EXERCISE AIM
Transcribe the entries, keeping every character the same.

SUPPLIED INFORMATION
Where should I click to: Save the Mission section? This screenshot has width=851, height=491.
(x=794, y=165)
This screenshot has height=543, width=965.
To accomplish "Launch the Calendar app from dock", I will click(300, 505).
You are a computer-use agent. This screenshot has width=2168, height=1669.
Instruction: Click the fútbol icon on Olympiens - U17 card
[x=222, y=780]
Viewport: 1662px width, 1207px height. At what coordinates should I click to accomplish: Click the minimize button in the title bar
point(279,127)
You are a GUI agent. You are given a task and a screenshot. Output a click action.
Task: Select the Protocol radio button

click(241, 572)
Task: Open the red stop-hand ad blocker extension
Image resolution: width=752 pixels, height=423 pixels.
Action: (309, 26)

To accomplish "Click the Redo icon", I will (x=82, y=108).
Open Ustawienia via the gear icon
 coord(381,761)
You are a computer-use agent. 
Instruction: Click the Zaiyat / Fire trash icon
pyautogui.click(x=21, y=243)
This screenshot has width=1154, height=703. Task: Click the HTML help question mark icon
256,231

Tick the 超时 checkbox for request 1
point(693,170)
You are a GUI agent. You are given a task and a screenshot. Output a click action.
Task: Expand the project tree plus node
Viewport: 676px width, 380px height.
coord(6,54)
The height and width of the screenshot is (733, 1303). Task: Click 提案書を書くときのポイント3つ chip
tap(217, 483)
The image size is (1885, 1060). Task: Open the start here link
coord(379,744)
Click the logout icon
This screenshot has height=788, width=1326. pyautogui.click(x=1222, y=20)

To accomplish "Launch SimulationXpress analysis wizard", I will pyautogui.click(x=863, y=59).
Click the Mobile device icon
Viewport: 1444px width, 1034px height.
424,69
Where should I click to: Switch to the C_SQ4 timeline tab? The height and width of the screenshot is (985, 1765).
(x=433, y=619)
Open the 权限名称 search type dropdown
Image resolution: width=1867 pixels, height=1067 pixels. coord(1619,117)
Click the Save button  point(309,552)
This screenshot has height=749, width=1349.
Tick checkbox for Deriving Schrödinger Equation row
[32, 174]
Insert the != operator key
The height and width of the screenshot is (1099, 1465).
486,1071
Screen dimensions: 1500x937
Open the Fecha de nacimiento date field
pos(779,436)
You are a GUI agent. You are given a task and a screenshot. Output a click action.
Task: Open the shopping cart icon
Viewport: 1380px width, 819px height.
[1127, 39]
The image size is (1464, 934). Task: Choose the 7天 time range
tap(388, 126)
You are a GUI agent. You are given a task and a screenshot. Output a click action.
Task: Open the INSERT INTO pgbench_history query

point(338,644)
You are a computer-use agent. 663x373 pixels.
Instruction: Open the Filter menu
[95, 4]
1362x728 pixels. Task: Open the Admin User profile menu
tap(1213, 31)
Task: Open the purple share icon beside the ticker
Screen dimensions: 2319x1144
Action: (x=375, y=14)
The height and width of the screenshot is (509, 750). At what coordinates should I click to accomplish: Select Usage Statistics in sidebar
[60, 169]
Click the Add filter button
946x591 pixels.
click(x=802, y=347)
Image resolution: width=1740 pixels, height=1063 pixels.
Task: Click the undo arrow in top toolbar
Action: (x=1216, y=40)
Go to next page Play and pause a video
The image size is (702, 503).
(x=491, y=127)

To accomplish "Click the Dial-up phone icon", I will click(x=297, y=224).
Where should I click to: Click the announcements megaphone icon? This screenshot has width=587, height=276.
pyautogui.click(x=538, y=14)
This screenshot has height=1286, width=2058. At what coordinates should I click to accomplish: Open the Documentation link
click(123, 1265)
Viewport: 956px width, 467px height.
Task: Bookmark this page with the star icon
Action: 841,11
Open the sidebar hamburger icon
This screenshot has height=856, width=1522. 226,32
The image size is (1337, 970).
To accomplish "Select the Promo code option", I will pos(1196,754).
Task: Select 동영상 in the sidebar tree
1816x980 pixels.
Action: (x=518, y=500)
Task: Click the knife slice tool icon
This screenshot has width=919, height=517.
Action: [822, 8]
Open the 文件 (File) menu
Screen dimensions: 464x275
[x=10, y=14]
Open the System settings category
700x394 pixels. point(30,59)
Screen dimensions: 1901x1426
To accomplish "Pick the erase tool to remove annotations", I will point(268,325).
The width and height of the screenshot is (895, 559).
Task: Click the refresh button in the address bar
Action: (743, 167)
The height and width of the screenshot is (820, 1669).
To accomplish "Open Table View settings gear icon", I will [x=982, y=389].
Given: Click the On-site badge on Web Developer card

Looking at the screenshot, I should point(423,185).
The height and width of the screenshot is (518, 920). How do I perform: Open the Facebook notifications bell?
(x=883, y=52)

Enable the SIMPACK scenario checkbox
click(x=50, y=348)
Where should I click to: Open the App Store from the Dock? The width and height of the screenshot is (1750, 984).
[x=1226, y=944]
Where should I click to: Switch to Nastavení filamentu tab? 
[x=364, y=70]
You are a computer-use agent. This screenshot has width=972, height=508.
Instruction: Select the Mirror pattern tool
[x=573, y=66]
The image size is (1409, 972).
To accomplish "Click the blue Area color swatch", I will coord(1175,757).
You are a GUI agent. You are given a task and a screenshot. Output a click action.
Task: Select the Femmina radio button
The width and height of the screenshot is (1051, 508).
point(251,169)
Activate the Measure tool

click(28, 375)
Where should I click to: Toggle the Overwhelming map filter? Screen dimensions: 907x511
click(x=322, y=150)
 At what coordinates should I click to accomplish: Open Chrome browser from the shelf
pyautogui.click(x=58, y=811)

ANSWER
Where should I click to: Save the Mission section? This screenshot has width=851, height=491.
(x=794, y=165)
This screenshot has height=543, width=965.
To accomplish "Launch the Calendar app from dock", I will click(300, 505).
You are a computer-use agent. This screenshot has width=2168, height=1669.
Instruction: Click the fútbol icon on Olympiens - U17 card
[x=222, y=780]
Viewport: 1662px width, 1207px height. At what coordinates should I click to accomplish: Click the minimize button in the title bar
point(279,127)
You are a GUI agent. You are given a task and a screenshot. Output a click action.
Task: Select the Protocol radio button

click(241, 572)
Task: Open the red stop-hand ad blocker extension
Image resolution: width=752 pixels, height=423 pixels.
Action: (309, 26)

To accomplish "Click the Redo icon", I will (x=82, y=108).
Open Ustawienia via the gear icon
 coord(381,761)
You are a computer-use agent. 
Instruction: Click the Zaiyat / Fire trash icon
pyautogui.click(x=21, y=243)
This screenshot has width=1154, height=703. Task: Click the HTML help question mark icon
256,231

Tick the 超时 checkbox for request 1
point(693,170)
You are a GUI agent. You are given a task and a screenshot. Output a click action.
Task: Expand the project tree plus node
Viewport: 676px width, 380px height.
coord(6,54)
The height and width of the screenshot is (733, 1303). Task: Click 提案書を書くときのポイント3つ chip
tap(217, 483)
The image size is (1885, 1060). Task: Open the start here link
coord(379,744)
Click the logout icon
This screenshot has height=788, width=1326. pyautogui.click(x=1222, y=20)

To accomplish "Launch SimulationXpress analysis wizard", I will pyautogui.click(x=863, y=59).
Click the Mobile device icon
Viewport: 1444px width, 1034px height.
424,69
Where should I click to: Switch to the C_SQ4 timeline tab? The height and width of the screenshot is (985, 1765).
(x=433, y=619)
Open the 权限名称 search type dropdown
Image resolution: width=1867 pixels, height=1067 pixels. coord(1619,117)
Click the Save button  point(309,552)
This screenshot has height=749, width=1349.
Tick checkbox for Deriving Schrödinger Equation row
[32, 174]
Insert the != operator key
The height and width of the screenshot is (1099, 1465).
486,1071
Screen dimensions: 1500x937
Open the Fecha de nacimiento date field
pos(779,436)
You are a GUI agent. You are given a task and a screenshot. Output a click action.
Task: Open the shopping cart icon
Viewport: 1380px width, 819px height.
[1127, 39]
The image size is (1464, 934). Task: Choose the 7天 time range
tap(388, 126)
You are a GUI agent. You are given a task and a screenshot. Output a click action.
Task: Open the INSERT INTO pgbench_history query

point(338,644)
You are a computer-use agent. 663x373 pixels.
Instruction: Open the Filter menu
[95, 4]
1362x728 pixels. Task: Open the Admin User profile menu
tap(1213, 31)
Task: Open the purple share icon beside the ticker
Screen dimensions: 2319x1144
Action: (x=375, y=14)
The height and width of the screenshot is (509, 750). At what coordinates should I click to accomplish: Select Usage Statistics in sidebar
[60, 169]
Click the Add filter button
946x591 pixels.
click(x=802, y=347)
Image resolution: width=1740 pixels, height=1063 pixels.
Task: Click the undo arrow in top toolbar
Action: (x=1216, y=40)
Go to next page Play and pause a video
The image size is (702, 503).
(x=491, y=127)

To accomplish "Click the Dial-up phone icon", I will click(x=297, y=224).
Where should I click to: Click the announcements megaphone icon? This screenshot has width=587, height=276.
pyautogui.click(x=538, y=14)
This screenshot has height=1286, width=2058. At what coordinates should I click to accomplish: Open the Documentation link
click(123, 1265)
Viewport: 956px width, 467px height.
Task: Bookmark this page with the star icon
Action: 841,11
Open the sidebar hamburger icon
This screenshot has height=856, width=1522. 226,32
The image size is (1337, 970).
To accomplish "Select the Promo code option", I will pos(1196,754).
Task: Select 동영상 in the sidebar tree
1816x980 pixels.
Action: (x=518, y=500)
Task: Click the knife slice tool icon
This screenshot has width=919, height=517.
Action: [822, 8]
Open the 文件 (File) menu
Screen dimensions: 464x275
[x=10, y=14]
Open the System settings category
700x394 pixels. point(30,59)
Screen dimensions: 1901x1426
To accomplish "Pick the erase tool to remove annotations", I will point(268,325).
The width and height of the screenshot is (895, 559).
Task: Click the refresh button in the address bar
Action: (743, 167)
The height and width of the screenshot is (820, 1669).
To accomplish "Open Table View settings gear icon", I will [x=982, y=389].
Given: Click the On-site badge on Web Developer card

Looking at the screenshot, I should point(423,185).
The height and width of the screenshot is (518, 920). How do I perform: Open the Facebook notifications bell?
(x=883, y=52)

Enable the SIMPACK scenario checkbox
click(x=50, y=348)
Where should I click to: Open the App Store from the Dock? The width and height of the screenshot is (1750, 984).
[x=1226, y=944]
Where should I click to: Switch to Nastavení filamentu tab? 
[x=364, y=70]
You are a computer-use agent. This screenshot has width=972, height=508.
Instruction: Select the Mirror pattern tool
[x=573, y=66]
The image size is (1409, 972).
To accomplish "Click the blue Area color swatch", I will coord(1175,757).
You are a GUI agent. You are given a task and a screenshot. Output a click action.
Task: Select the Femmina radio button
The width and height of the screenshot is (1051, 508).
point(251,169)
Activate the Measure tool

click(28, 375)
Where should I click to: Toggle the Overwhelming map filter? Screen dimensions: 907x511
click(x=322, y=150)
 At what coordinates should I click to accomplish: Open Chrome browser from the shelf
pyautogui.click(x=58, y=811)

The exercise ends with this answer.